Kalabalık bir grup, Boğaz kenarında, İstanbul’un büyüleyici manzarasına karşı oturmuş kahvaltı ediyoruz. Derken estetik kelimesini sözlüklerden silecek tipsizlikte, uzay aracı gibi koca bir gemi beliriyor denizde... Asabımız bozuldu görünce! Sanki birileri, “Bütün dünyanın hayran olduğu Boğaz’ı çirkinleştirmek için ne yapmalı?” diye düşünmüş ve ortaya bu garip şey çıkmış. Gezi gemisiymiş bu, malum yeni şehir hatları vapurları da ayrı çirkin... Ee çok iyi, topyekûn İstanbul’un tarihi dokusunu katletmeye devam!
Eski vapurlar sadece birer ulaşım aracı değildi, denizde kuğu gibi süzülen, etkileyici görüntüleriyle insanı mest eden, içinde yolculuk ederken şehrin özlenen eski havasını yaşatan birer İstanbul simgesi... Modernlik adı altında has güzelliklerimizi yitiriyor olmamız ve elimizden bir şey gelmeden bu çirkinliği yaşamak zorunda kalmamız ne üzücü. Bir bakın şu iki fotoğrafa, hangisi içinizi açıyor, hangisi görmemek için kafanızı çevirme isteği yaratıyor?
GÜRZAP HOCA’YA ACİL ŞİFALAR...
Türkiye’nin en değerli tiyatro sanatçılarından, sanat ve televizyon dünyasına sayısız isim yetiştiren en önemli hocalardan Can Gürzap... Arsen ve Can Gürzap’ın okulu Dialog’da (Ne mutlu ki zorlu sınavlarını yüksek puanla geçip bitirdiğim) spikerlik bölümüne devam ederken, Can Hoca’nın girdiği derslerdeki heyecanımı düşünüyorum da... Saygıdan karşısında hep ayakta durma isteği duyardım, sırada oturmak zor gelirdi! Hâlâ da hocayla her karşılaştığımda çok heyecanlanırım. Onun gibi bir ustadan eğitim almış olmak, hayatımın en büyük şanslarından.
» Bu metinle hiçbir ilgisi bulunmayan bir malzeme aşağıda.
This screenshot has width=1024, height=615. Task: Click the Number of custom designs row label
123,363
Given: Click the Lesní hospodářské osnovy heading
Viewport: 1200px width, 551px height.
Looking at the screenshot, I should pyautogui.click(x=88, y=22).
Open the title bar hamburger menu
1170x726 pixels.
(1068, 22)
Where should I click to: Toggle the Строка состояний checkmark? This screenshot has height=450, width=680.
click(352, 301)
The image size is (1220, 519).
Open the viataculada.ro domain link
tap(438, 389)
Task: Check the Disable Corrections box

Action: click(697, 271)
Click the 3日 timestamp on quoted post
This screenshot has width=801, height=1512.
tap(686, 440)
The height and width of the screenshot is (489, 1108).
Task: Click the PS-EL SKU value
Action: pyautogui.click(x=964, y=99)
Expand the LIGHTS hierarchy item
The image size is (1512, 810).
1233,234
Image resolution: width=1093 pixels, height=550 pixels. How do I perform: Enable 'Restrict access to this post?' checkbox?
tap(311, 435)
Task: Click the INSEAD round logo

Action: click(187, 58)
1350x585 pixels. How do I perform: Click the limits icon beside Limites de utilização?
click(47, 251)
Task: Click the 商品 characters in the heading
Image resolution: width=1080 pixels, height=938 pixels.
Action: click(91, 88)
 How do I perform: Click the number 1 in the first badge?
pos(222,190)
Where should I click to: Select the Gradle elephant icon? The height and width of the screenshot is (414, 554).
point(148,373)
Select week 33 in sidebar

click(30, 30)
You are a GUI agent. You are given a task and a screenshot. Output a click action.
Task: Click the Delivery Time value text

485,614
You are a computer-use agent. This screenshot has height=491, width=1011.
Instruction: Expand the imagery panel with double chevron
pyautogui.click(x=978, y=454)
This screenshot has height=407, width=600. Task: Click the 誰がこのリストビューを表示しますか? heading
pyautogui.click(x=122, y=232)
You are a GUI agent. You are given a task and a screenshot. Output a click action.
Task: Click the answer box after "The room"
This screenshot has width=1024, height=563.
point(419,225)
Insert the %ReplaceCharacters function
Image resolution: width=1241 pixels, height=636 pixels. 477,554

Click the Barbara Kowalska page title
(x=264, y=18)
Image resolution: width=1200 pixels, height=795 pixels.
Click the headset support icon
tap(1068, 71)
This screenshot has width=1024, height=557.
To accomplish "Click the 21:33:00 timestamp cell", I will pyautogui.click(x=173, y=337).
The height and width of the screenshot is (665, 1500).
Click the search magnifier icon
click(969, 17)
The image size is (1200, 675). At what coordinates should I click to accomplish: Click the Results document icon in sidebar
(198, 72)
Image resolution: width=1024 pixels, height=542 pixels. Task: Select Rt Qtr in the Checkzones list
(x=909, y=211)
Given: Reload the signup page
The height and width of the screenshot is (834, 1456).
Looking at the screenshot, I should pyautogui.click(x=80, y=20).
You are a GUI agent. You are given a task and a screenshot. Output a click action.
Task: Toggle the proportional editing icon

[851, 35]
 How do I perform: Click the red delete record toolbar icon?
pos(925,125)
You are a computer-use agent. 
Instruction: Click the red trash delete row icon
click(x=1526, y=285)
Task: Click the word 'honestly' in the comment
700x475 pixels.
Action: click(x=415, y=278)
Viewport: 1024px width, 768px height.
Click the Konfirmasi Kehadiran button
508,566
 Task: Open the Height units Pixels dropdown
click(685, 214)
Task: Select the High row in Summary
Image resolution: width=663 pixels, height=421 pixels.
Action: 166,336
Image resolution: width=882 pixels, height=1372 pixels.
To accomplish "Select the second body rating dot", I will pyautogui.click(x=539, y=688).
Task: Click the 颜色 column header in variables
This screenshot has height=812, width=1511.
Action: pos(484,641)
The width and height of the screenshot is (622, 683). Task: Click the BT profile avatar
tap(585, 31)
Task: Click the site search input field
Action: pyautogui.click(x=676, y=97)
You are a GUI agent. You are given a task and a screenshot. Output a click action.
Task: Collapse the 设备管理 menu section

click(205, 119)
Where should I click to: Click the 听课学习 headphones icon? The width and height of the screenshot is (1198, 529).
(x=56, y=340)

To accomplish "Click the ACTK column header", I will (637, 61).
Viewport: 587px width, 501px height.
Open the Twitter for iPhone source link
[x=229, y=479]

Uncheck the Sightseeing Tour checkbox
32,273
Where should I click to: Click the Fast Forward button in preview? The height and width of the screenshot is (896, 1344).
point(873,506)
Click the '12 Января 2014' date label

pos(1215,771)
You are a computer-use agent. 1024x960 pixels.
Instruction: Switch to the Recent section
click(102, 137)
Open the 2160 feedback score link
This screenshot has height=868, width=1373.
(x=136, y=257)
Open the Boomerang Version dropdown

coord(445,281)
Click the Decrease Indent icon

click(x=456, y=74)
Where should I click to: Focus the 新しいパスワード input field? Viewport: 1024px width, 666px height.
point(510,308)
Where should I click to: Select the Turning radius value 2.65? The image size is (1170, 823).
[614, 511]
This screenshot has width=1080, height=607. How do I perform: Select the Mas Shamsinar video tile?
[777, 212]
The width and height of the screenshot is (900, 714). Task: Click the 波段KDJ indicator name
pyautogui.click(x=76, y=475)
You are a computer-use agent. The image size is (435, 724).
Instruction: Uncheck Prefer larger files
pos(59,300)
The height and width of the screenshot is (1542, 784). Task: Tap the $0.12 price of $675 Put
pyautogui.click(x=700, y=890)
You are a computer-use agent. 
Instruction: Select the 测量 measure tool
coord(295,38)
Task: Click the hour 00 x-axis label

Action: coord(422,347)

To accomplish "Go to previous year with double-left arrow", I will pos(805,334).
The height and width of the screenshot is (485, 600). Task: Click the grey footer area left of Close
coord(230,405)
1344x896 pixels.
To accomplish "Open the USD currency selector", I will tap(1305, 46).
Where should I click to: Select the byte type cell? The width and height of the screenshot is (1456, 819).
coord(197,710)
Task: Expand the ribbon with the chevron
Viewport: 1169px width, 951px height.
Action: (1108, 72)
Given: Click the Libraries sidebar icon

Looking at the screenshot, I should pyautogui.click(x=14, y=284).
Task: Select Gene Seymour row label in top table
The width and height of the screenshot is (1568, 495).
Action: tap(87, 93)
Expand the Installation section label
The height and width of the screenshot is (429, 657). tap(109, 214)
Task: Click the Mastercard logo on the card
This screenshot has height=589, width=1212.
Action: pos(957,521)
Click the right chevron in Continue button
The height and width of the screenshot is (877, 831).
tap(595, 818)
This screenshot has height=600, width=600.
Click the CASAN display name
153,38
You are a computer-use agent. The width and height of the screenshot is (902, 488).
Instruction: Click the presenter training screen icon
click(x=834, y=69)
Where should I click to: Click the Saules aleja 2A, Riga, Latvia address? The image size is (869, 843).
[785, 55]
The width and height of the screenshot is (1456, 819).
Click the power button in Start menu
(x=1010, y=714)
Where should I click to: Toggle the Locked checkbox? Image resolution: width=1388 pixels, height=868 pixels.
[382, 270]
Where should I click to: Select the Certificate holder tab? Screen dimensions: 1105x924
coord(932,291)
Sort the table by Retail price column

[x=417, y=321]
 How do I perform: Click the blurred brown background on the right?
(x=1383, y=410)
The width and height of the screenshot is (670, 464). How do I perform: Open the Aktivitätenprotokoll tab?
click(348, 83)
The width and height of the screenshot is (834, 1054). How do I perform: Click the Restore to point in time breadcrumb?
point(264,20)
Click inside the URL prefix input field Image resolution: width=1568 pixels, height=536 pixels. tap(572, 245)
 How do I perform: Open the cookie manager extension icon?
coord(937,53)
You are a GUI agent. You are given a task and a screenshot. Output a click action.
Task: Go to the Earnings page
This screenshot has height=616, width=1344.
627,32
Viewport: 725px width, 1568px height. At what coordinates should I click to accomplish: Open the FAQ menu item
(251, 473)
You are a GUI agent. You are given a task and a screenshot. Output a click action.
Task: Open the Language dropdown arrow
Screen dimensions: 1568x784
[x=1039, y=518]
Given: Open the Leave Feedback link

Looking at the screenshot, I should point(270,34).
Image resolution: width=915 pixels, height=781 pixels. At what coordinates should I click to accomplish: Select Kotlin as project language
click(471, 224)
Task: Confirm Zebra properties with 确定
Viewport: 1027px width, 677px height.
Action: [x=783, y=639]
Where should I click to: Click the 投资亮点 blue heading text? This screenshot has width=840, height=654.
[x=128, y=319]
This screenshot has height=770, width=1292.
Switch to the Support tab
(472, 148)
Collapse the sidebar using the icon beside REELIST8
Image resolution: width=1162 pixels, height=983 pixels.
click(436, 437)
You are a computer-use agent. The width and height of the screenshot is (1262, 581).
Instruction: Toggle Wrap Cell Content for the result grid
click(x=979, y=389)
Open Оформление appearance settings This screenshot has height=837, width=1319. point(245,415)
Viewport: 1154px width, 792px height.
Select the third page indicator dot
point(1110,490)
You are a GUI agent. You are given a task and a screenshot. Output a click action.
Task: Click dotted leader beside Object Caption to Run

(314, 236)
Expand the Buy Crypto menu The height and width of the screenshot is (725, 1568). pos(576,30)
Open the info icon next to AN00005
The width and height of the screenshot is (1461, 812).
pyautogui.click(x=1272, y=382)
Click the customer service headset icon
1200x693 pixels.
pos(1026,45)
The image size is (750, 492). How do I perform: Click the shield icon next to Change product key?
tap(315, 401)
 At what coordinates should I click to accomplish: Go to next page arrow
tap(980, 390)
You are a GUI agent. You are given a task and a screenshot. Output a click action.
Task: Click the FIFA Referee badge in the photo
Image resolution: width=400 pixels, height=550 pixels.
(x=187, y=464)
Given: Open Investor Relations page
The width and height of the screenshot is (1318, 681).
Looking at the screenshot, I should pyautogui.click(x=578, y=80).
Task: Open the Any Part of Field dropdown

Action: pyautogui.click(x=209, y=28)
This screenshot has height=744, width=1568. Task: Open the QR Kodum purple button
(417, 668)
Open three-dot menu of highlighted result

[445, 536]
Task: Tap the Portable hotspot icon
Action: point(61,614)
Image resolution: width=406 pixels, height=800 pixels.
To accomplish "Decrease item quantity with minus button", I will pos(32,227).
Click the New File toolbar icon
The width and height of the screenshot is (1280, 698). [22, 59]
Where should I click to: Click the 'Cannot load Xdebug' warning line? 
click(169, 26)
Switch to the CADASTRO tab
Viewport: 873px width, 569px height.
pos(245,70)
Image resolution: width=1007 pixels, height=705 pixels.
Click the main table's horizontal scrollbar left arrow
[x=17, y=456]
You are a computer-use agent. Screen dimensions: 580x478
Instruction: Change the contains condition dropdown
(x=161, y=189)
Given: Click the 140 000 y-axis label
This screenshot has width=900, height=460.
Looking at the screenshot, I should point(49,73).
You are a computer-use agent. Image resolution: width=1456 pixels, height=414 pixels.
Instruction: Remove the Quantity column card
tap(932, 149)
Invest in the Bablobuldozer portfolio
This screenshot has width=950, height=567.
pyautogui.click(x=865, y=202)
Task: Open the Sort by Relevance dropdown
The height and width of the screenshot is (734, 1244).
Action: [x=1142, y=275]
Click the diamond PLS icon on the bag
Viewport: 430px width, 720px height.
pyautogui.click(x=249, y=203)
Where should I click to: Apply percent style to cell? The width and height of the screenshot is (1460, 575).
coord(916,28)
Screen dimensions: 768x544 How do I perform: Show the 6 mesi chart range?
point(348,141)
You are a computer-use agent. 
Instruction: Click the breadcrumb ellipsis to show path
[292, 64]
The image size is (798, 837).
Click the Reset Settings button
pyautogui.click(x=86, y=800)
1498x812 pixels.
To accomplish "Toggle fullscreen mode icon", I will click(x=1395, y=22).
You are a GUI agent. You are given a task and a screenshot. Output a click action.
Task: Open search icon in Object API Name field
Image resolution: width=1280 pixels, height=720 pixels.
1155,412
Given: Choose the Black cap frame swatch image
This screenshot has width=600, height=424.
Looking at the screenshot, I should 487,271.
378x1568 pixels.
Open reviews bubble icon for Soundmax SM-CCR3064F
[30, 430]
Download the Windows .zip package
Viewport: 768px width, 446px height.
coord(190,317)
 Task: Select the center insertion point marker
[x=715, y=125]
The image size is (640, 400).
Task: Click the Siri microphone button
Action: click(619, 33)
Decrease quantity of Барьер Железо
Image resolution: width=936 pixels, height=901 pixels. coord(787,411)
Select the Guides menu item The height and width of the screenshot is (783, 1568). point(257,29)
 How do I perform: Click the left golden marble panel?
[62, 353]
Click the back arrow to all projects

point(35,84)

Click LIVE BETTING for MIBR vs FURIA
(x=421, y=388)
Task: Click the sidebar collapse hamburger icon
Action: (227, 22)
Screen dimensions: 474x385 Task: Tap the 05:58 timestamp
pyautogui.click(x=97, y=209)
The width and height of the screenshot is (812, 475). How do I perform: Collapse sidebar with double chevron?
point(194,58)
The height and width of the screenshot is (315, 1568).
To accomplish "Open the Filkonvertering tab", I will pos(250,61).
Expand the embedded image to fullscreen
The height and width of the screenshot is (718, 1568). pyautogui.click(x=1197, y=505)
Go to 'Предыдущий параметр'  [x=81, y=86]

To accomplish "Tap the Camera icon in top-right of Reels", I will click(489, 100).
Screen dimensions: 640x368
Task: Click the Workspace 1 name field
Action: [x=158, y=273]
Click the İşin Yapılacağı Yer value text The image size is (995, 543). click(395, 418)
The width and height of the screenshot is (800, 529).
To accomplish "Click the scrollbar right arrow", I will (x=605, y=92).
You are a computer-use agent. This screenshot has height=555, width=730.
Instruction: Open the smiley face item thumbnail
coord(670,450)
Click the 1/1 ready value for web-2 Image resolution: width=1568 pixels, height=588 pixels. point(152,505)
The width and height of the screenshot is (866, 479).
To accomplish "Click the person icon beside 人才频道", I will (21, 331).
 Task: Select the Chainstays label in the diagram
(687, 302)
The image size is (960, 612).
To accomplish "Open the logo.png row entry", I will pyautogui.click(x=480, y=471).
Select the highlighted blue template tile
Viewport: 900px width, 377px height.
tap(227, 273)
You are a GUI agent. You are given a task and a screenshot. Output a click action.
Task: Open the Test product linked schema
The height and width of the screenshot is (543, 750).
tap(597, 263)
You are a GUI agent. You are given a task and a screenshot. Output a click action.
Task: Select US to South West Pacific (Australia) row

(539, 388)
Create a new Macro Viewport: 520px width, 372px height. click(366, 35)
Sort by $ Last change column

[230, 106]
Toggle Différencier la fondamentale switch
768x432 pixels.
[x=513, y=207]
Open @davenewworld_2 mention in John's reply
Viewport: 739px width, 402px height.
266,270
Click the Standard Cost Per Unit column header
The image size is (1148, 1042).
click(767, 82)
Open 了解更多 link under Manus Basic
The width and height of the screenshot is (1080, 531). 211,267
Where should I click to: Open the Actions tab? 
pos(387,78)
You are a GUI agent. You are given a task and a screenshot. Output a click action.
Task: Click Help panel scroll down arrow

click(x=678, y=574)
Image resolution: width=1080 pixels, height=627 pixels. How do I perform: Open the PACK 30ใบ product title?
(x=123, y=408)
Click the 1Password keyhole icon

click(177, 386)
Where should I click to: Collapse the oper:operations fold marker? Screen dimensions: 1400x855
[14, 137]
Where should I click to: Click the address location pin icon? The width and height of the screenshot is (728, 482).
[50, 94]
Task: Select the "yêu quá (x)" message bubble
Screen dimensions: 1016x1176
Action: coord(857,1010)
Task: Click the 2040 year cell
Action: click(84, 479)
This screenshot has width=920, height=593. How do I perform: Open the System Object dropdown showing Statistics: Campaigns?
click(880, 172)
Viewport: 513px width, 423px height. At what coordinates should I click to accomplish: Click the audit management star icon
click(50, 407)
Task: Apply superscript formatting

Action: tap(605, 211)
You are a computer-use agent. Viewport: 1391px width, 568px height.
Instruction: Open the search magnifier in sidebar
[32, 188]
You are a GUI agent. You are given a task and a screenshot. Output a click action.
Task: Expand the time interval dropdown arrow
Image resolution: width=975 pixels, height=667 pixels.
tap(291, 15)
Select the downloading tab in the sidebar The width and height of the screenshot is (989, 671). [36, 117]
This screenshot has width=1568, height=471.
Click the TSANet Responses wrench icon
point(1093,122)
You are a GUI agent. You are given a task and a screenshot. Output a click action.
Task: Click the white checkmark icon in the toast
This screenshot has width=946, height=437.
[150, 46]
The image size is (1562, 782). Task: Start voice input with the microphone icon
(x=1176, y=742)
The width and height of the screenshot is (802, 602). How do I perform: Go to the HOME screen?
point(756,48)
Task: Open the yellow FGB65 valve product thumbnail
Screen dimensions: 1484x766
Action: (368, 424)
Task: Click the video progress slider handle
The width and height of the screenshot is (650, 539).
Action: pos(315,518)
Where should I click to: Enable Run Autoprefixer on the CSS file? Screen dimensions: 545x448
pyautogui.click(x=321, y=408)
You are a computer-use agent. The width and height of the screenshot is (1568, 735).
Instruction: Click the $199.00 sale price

Böylesi yeri dolmaz büyük bir değerimiz, karşıdan karşıya geçerken plakası dahi olmayan bir motosiklet ona çarpıyor ve yoğun bakıma alınıyor. Aklım gitti duyunca, inanılır gibi değil! Motoru kullanan genç bir mülteci, motor ehliyeti varsa inanın çok şaşırırım! Bu denetimsizlikle, bu Teksasvari ortamda Allah’a emanet yaşıyoruz, yolda yürümek bile hayati tehlike arz ediyor.
Can Hoca’nın en kısa zamanda sağlığına kavuşmasını diliyorum.
BENGÜ’NÜN AŞK MASALI
Bazı insanların mutluluğuna kendinizinmiş gibi sevinirsiniz hani, Bengü’nün evlilik haberi bende o etkiyi yarattı. Hakan Gence’ye verdiği röportajda, büyük aşkının hikayesini okurken içimde çiçekler açtı, güzel şeyler duymaya hasret kalmışız, öyle de samimi anlatmış ki müstakbel eşiyle yaşadıklarını... Neredeyse çocuk yaşta başladığı müzik hayatında bunca yıldır kaliteli duruşunu hiç bozmadan, polemiklere, çirkinliklere bulaşmadan, bana göre gençler için parmakla gösterilecek örnek bir sanatçı oldu hep. O naif ve mütevazı hali hiç değişmedi. Özel hayatında tatsızlıklar da yaşadı, uzun zaman yalnızlığı da seçti. Ama hayat ona sonunda hak ettiği aşkı getirdi. Bengü çok mutlu olsun, bu masal gibi aşk hikayesi de, aşkta umudunu kaybedenlere ilaç olsun! Sabretmek, inanmak ve kalbini hep iyi tutmak... Bütün mesele bu.